If you think about how many failures there have been in space flight these two are indeed massive achievements. In reality, the Russians did get theirs on the moon as well. In their statement. Roscosmos, (Russia’s state space corporation), that their 800kg lander had “ceased to exist as a result of a collision with the surface of the Moon”. It did technically ‘land’ on, perhaps even ‘in’ the moon. My personal favorite was a SpaceX quote: Starship experienced a rapid unscheduled disassembly.

Nothing comes easy, work and failure are how we move forward. I have failed many times, with many more to go. I have no doubt you can say the same. It’s ‘rocket science’ so give those failures a break. We are getting there. All of us humans, together. New Space Stations are being built, Voyager is still out there, and rovers from Earth are now on two different celestial bodies. Webb and other telescopes scan the far reaches of space – I will write about Vera Rubin when that observatory gets its first light. Soon I hope, they are saying next year. Construction is behind schedule just like a kitchen renovation.

So many reasons to keep your eyes on the skies. Reasons to move forward and see what we as humans can do, and that means more failures to come and more landings to stick. This takes time, this takes patience, and money.

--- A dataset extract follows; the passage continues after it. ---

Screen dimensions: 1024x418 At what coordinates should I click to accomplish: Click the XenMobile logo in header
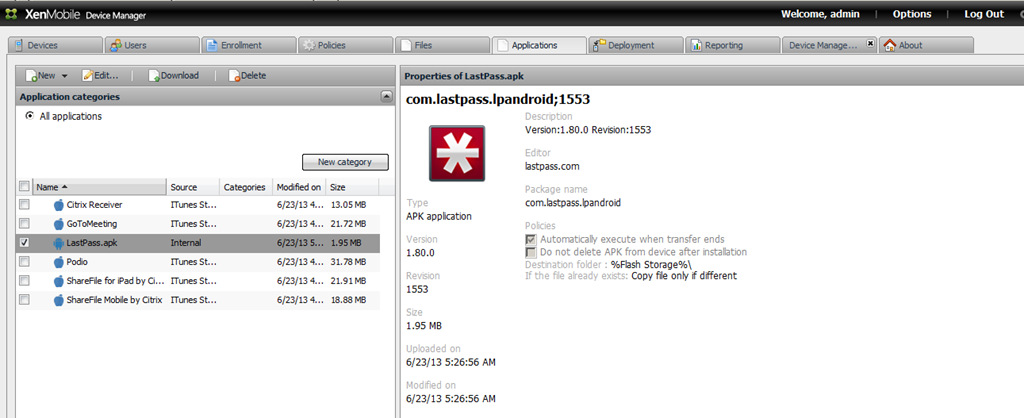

Now think about this: The Chandrayaan-3 cost less to make than the movie Oppenheimer. This one ship that made it to the moon and successfully landed cost approx. 74 million USD. The movie Oppenheimer on the other hand cost approx. 100 million USD. What is wrong here? Seriously? Why are we supporting entertainment over scientific research? Money. It is more important to give a few people all of our money than to find out what our universe is. Yes, just is. What is it like? What does it have to offer us? What do we have to offer it?

Bedtime stories.

Now for your own research assignment.

Many people have asked for the book in a (see me cringing) audio format. Well, it seems from the light research a friend and I did into that. It will take in the neighborhood of 5k (not a spacecraft or a Hollywood blockbuster). This would get a real, live, person/studio, etc. to record it – mind you, SAG is still on strike. LOL, I say that as if I could afford Sam Elliott. Anywho, let’s just say that is out of the budget range of a Happy Meal. Doing it with an AI is just as nutty from a company (2k ish) So I went to the wise and great oracle.

Google said that there are a few ways that you can actually listen to the book on Kindle. Who knew – obviously, not me. TTS Text to Speech which means you can listen to my book(s) this way! I’m slow to learn.

iPhone: https://www.youtube.com/watch?v=1Toi0cKlCao It’s supposed to be great. I have not drunk the iKool-Aid, so I don’t know. I saw a video where you could change the voice and the speed.

Android: https://www.youtube.com/watch?v=44K5ok8TV7wI have to say so far, I have not found a decent reader/voice on Android. The ones I tried seem all too fast and robotic.

Alexa: Yes, she was able to read me my Kindle books. The inflections are not fantastic but, much better than the Android accessibility voice. Now I can even torture myself before I fall asleep but listening to my own writing.

If you check any of these things out, please let me know. Then we can tell those people who want to enjoy the world ending as they sit in traffic, sleepwalk, or clean their kitchen. Maybe I should think about doing that.